▶ Text segment
.....

The term ‘Quiet Luxury’ has been swirling around the internet since the spring fashion season began this year namely with the brands of Khaite, The Row, Max Mara and Bottega Veneta as well as a few other headlining events in current culture – Gwyneth Paltrow in Park City and the final season of Succession; however, it goes far beyond fashion.
Along with the ebbing of the economy, the idea of living quietly luxuriously or stealthily exhibiting your wealth has come back into conversation, but such a term, as Time magazine pointed out, is far from new or original. In fact, many historians argue it started with the French following the revolution in 1799, when those who rose after the fall of the French monarchy “turn[ed] away from powdered wigs and floral-brocaded suits covered with lace . . .” and turned toward “a uniform, the dark suit . . . becomes the respectable uniform if you want to be both powerful and understated.”
With that said, it’s important to note, Quiet Luxury is not entirely all about one’s sartorial choices, and after reading the slew of articles about its definition, it is Harper’s Bazaar’s article that offered the most detail beyond the wardrobe component. If prior to knowing about Quiet Luxury, your style or preference leaned entirely in a different direction, then the concept of ‘quiet luxury’ will be a trend to follow and recede into the archives of history of your life journey when it is no longer in favor with the masses, BUT if you came across this ‘newly’ coined term and thought to yourself, “Well, that’s how I prefer to live and now I have a name for it”, then the over-arching objective for adhering to Quiet Luxury will be significantly different than for the previously mentioned group that chooses to observe and embody this lifestyle movement.
How I differentiate the two comes down to the intention each individual chooses to heed a lifestyle of Quiet Luxury: The former group desires to intentionally communicate wealth quietly to the outside world (IYKYK = if you know you know), creating a “tribe” of exclusivity and a feeling as to belong in a certain societal group; whereas the latter group seeks no attention, yet finds fulfillment and inner calm and peace as they savor and appreciate the life they love living without seeking applause; should the outside world place them in a particular ‘group’, that is the onlooker’s choice, not needed or sought after by the one living the life being commented upon. Ultimately, the difference will only be known to each person choosing to live a life of Quiet Luxury which is what makes the chosen term of the season all the more apt.
It is the latter group that I have a feeling many TSLL readers will find themselves, not because they wanted to be part of a group, but because they prefer such an approach to living as to find fulfillment and deep contentment. To the latter group, to focus on what the broader culture at the moment labels Quiet Luxury is to know through living in such a way long before it was trendy is to enable the noise of the world to lessen so that we can go about the business of fulfilling our purpose which will be unique to each of us. So while there are differences and key subtleties to note, especially regarding the intention behind following the trend, the similarities are plentiful.
After all, the entire fundamental premise of living simply luxuriously is to live a life of quality over quantity as to ground ourselves and each day of our lives in contentment, so that no matter what is happening in the world or with the people that surround us, this includes the economy as well as those we love and the journey they are traveling, we rest at ease knowing we have the necessary skills to handle well each day’s events, participating fully and bravely sharing our unique selves with the world. To invest in quality either monetarily or with our time and attention, we begin to build a life we enjoy living in the everyday as well as the once-in-a-lifetime moments. And that is what Quiet Luxury is all about, primarily, if we choose to dive deeper beyond what is seen or ‘not wanting to be seen’. So let’s now take a look at the definitions of both Quiet Luxury based on the bevy of articles I have read published in the past two months and situate it next to the definition of living simply luxuriously.

.....

▶ Supplied entries
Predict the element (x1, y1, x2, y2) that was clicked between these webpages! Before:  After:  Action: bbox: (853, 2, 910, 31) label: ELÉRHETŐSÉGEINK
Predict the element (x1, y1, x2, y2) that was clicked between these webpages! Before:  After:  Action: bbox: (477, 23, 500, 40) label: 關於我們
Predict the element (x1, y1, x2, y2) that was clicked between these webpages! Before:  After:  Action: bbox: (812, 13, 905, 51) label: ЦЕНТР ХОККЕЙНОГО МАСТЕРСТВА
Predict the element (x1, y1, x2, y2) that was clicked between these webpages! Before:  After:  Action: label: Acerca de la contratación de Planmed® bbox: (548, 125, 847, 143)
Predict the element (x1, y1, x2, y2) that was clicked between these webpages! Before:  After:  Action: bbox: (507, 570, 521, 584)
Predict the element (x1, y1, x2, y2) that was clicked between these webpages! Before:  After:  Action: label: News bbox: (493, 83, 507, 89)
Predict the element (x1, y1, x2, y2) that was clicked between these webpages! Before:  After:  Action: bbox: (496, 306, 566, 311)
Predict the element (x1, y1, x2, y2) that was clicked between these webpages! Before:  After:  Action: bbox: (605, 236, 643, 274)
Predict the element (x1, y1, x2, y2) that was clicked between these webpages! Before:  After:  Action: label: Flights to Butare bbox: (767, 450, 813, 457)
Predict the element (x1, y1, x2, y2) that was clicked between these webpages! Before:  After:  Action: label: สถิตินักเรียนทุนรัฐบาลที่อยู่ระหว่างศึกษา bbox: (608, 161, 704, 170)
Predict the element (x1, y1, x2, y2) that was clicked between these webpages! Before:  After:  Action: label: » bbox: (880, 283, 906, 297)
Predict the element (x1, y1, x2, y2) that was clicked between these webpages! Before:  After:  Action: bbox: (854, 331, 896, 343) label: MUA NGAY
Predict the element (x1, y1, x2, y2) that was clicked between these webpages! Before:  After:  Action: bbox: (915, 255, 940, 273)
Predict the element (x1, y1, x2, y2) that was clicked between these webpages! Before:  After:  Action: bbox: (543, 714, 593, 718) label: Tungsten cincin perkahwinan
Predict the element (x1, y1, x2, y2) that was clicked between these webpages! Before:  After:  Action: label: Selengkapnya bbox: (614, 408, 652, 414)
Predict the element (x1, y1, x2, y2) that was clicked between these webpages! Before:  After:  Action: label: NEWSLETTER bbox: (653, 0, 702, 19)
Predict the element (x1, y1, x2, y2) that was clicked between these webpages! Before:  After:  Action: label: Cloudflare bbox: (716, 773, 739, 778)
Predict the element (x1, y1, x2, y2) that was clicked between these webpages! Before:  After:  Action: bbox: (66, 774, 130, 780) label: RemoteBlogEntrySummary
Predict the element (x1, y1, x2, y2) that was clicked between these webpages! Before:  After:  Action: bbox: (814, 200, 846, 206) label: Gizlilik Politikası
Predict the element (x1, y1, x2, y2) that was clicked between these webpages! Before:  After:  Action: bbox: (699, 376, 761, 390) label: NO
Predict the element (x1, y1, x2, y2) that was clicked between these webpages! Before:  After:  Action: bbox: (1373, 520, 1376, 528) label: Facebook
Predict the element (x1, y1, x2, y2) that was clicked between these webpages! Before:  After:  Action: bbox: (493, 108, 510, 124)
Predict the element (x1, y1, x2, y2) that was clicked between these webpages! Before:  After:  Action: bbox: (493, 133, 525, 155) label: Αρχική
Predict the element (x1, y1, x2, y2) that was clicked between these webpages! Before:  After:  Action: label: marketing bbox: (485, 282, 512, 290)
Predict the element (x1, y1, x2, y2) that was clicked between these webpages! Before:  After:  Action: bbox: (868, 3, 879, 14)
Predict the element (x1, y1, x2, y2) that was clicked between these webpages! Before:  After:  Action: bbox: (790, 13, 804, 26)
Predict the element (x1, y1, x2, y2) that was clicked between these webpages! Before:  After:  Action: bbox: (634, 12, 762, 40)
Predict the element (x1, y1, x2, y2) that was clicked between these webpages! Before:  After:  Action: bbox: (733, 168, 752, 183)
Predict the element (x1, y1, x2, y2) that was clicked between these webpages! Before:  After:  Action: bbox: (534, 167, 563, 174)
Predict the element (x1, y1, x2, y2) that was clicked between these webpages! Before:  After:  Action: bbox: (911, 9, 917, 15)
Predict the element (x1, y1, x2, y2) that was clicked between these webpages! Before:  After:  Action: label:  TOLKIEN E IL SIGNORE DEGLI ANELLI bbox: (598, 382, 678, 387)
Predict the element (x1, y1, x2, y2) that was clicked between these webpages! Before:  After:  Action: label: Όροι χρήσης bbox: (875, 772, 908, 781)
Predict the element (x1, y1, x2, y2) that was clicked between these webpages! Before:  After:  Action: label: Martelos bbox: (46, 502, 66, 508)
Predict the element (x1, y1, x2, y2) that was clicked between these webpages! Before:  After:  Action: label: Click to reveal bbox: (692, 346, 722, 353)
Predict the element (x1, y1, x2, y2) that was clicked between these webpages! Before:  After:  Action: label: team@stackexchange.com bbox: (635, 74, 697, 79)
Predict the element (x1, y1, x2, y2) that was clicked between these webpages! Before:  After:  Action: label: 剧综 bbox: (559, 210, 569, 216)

.....

▶ What to work on
List every fashion brand named in the Quiet Luxury text.

▶ The solution
Khaite, The Row, Max Mara, Bottega Veneta